By Granville F. Knight, MD
Summary: From a California physician comes this remarkably lucid discussion about pesticides and their use in America. “Under the present laws,” Dr. Knight writes, “any company wishing to use a new chemical in or on food is not required to first consult with the Food and Drug Administration relative to merits or potential harmfulness.” Indeed, he adds, any “partially tested pesticide may be manufactured, advertised, sold, and widely used!” (Sadly, this policy remains true today.) And what about concerned citizens and scientists who had the courage to speak out against America’s mammoth agribusiness and their untested pesticides? “‘Hysterical alarmists’ is the quaint description applied to…those who even suggest that the public is being harmed,” Knight says. Articles like this served as an early warning to America’s homemakers about the chemicalization of the food supply and sowed the seeds of today’s organic-foods movement. From Modern Nutrition magazine. Reprint 86, 1952.

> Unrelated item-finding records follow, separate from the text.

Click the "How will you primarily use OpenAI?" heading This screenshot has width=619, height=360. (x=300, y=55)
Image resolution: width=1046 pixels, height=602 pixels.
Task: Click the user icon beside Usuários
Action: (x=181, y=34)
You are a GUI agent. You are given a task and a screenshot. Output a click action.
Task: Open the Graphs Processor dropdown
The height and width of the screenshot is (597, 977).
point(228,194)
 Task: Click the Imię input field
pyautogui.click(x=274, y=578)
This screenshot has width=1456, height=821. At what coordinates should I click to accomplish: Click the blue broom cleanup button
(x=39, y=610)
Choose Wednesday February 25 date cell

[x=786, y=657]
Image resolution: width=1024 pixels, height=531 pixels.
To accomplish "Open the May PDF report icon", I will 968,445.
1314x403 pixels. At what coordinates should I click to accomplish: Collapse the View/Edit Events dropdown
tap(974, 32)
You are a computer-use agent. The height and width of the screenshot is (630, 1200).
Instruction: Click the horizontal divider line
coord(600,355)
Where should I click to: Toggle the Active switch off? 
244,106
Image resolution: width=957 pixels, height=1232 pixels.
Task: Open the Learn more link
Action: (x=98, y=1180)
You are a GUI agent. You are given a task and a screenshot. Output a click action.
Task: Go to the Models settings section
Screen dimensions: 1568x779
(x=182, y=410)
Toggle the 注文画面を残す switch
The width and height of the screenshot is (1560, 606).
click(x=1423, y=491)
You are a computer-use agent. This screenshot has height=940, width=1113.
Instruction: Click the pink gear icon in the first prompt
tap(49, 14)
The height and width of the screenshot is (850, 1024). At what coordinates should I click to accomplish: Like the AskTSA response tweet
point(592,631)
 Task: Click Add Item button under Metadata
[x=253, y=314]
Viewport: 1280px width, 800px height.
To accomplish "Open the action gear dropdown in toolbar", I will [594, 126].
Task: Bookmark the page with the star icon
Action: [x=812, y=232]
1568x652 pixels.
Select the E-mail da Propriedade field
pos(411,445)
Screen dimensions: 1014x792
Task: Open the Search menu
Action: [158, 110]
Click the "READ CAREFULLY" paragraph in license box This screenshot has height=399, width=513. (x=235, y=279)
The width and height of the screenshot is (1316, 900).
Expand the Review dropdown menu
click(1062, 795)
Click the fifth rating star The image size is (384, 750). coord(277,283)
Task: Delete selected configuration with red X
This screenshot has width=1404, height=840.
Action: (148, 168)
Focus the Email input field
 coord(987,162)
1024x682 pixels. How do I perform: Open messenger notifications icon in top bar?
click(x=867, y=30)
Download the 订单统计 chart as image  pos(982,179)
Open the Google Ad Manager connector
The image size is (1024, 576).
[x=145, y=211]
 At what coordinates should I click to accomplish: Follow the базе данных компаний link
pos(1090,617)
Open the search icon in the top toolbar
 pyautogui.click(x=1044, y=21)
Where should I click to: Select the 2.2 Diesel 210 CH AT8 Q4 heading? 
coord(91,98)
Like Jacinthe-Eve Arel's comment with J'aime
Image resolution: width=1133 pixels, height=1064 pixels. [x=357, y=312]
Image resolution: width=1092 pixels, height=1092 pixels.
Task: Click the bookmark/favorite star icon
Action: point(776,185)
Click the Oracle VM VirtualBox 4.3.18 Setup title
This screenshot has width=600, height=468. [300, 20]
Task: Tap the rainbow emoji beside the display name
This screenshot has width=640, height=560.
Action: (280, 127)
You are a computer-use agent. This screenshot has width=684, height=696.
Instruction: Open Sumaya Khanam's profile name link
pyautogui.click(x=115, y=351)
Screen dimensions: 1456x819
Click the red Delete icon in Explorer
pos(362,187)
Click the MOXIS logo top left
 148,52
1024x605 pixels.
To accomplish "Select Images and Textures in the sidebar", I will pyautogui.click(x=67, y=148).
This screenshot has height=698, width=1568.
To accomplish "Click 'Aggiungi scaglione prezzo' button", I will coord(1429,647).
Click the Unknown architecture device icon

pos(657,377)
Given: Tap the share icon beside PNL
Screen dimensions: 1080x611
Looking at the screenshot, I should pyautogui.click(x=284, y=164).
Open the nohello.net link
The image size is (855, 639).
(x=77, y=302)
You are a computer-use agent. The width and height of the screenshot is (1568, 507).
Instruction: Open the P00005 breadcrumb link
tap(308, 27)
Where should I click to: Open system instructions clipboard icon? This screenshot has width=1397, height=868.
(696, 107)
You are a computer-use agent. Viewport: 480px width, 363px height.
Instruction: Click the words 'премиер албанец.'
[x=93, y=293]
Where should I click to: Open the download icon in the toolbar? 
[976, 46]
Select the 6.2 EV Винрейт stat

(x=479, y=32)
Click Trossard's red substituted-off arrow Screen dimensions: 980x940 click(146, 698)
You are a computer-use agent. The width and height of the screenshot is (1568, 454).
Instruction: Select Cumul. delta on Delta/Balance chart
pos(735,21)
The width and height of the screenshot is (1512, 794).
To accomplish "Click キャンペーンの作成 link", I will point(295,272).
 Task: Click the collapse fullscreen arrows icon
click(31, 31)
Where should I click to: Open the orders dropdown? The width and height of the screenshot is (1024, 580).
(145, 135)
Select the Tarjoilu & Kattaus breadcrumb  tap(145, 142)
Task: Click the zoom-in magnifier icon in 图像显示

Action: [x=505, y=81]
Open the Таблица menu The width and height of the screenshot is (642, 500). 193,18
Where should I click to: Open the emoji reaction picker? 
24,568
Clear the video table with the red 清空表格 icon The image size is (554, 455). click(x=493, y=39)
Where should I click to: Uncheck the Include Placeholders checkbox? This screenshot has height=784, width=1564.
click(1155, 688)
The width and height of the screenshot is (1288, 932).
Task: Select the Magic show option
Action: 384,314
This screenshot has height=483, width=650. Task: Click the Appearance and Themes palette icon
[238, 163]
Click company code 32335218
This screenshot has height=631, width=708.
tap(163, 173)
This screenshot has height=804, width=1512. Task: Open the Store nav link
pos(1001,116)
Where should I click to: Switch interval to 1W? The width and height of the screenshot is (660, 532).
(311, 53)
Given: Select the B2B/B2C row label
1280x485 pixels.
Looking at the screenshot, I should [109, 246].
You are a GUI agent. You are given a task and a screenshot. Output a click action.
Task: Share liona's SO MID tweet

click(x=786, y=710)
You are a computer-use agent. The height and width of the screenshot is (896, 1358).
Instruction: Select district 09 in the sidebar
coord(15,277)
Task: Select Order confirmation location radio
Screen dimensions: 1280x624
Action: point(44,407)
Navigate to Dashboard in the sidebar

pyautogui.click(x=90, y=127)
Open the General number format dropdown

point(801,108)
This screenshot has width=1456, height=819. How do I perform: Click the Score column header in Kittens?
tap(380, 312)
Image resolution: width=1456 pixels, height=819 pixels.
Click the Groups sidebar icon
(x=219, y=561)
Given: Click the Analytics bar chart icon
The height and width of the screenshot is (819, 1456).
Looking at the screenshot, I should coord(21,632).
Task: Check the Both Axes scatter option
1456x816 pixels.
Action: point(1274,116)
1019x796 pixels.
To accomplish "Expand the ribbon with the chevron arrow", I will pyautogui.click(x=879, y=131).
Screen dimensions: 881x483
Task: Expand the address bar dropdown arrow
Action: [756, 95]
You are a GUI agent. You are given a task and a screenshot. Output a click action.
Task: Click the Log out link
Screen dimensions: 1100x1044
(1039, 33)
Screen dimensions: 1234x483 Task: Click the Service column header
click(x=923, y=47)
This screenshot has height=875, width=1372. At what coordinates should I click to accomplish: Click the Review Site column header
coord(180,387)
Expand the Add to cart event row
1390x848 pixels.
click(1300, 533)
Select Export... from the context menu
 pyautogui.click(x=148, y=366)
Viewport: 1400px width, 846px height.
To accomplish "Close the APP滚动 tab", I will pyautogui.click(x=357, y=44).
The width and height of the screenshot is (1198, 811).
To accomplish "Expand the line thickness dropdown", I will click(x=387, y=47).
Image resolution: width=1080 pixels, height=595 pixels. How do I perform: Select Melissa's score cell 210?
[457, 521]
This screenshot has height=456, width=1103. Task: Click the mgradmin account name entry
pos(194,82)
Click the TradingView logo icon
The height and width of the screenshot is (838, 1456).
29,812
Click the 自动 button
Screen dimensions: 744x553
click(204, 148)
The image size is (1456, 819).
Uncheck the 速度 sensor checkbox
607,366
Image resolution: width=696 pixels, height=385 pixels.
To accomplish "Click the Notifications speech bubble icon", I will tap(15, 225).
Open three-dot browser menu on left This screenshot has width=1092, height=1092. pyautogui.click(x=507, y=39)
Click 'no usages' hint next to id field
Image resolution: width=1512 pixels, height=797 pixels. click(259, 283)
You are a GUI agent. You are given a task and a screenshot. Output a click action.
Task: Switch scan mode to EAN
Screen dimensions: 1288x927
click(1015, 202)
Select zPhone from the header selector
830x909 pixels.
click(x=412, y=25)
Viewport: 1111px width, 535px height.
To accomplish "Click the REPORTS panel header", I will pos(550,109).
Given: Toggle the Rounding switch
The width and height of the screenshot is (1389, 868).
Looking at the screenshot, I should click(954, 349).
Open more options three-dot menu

By U.S. Congressman James J. Delaney
Summary: In 1906 the U.S. Congress passed the Pure Food and Drug Act. Though the bill was expressly intended to keep harmful chemicals out of American mouths, it quickly became a loophole through which the drug and food manufacturing industries could introduce untested substances into homes across the country. In 1937 this laxity culminated in the Massengill Elixir Tragedy, in which 105 people died from drinking a “health tonic” containing diethylene glycol, a lethal industrial solvent commonly used in brake fluid today—this despite Massengill’s internal lab having “tested” the tonic for safety. The disaster forced Congress to revisit chemical additive regulations in 1938 in the form of the Federal Food, Drug, and Cosmetic Act, which tightened rules for drug testing but still left a wide berth for food additives, the number of which exploded in the 1940s. Finally, in 1950, amid growing public concern, Congress created the House Select Committee to Investigate the Use of Chemicals in Food Products. The chair of that committee was New York congressman James Delaney, who wrote the following disturbing article after heading a year of investigation into the matter. Basically, he tells readers, when it came to testing the long term effects of the thousands of chemicals being added to the nation’s food, there was “no law to compel” manufacturers to make such investigations. Moreover, he says, many chemicals known to be dangerous were ending up on the market nonetheless through continued loose regulation. Referring to the Massengill tragedy, he warns, “There is no legal way at this moment to prevent something like this happening again [but] in food!” To this day food additives in America are tested for safety not by the U.S. government but by the companies that manufacture them. And as the Messengill incident reminds us, safety is found all too easily by those who profit from its discovery. From American Magazine, 1951. Lee Foundation for Nutritional Research reprint 67.